Article 2 : L’expert remplira sa mission dans les conditions prévues par les articles
R. 621-2 à R. 621-14 du code de justice administrative. Il ne pourra recourir à un sapiteur sans l’autorisation préalable du président du tribunal administratif.
Article 3 : L’expert, à la demande du juge des référés ou à son initiative, pourra tenter une médiation entre les parties dans les conditions de l’article R. 621-1 modifié du code de justice administrative.
Article 4 : Le surplus des conclusions des parties est rejeté.
Article 5 : L’expert déposera son rapport au greffe du tribunal en 2 exemplaires au plus tard le 13 octobre 2023. Il notifiera les copies de son rapport aux parties intéressées telles que précisées à l’article n° 6 de la présente ordonnance, le cas échéant, avec leur accord, sous forme électronique.

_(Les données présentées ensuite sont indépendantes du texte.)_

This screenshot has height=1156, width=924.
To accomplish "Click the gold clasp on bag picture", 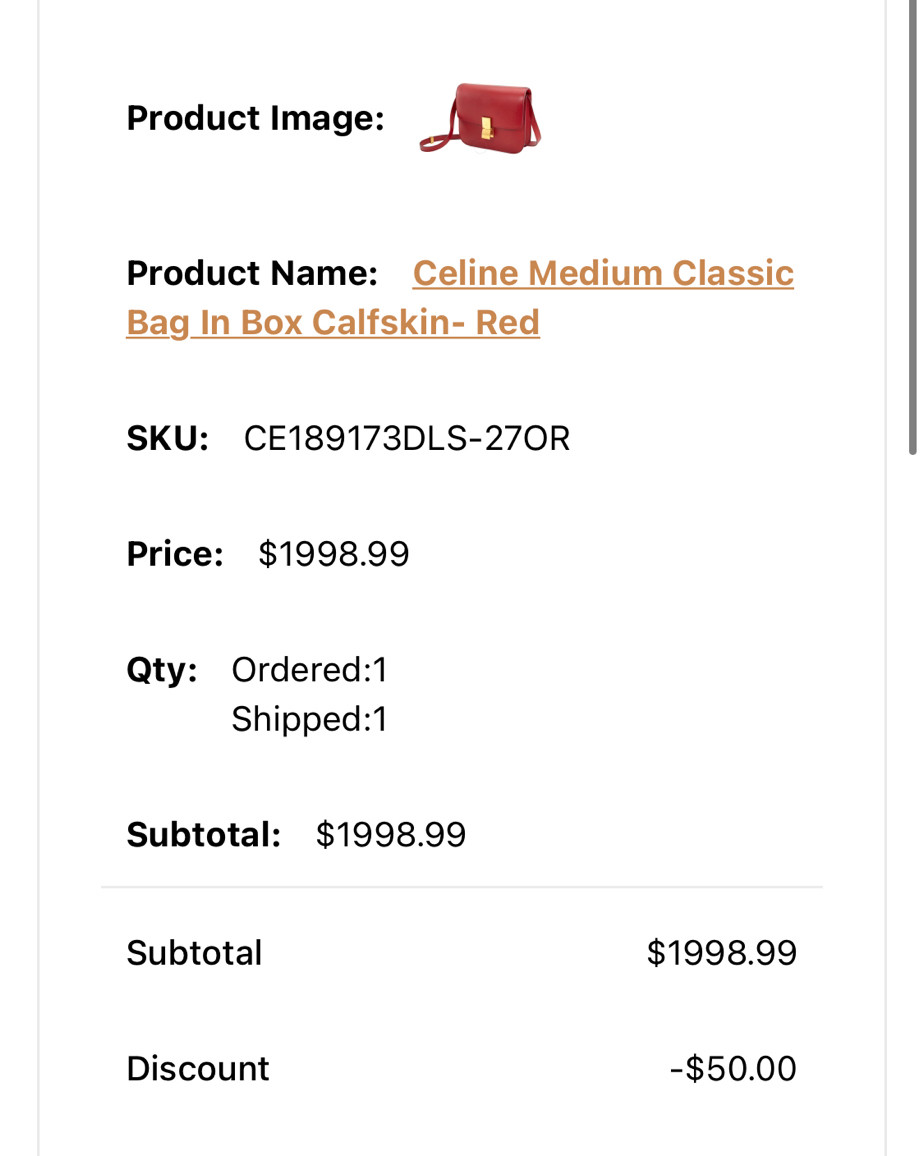I will 487,127.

Article 6 : La présente ordonnance sera notifiée à Mme B A, à l’Assistance publique – Hôpitaux de Paris, à l’Office national d’indemnisation des accidents médicaux, des affections iatrogènes et des infections nosocomiales (ONIAM), à la Caisse primaire d’assurance maladie de l’Eure et Loir et à M. D E, expert.
Fait à Paris, le 13 avril 2023.
Le juge des référés,
J- C. DUCHON-DORIS
La République mande et ordonne à la ministre de la santé et de la prévention, ou à tous commissaires de justice à ce requis en ce qui concerne les voies de droit commun, contre les parties privées, de pourvoir à l’exécution de la présente décision.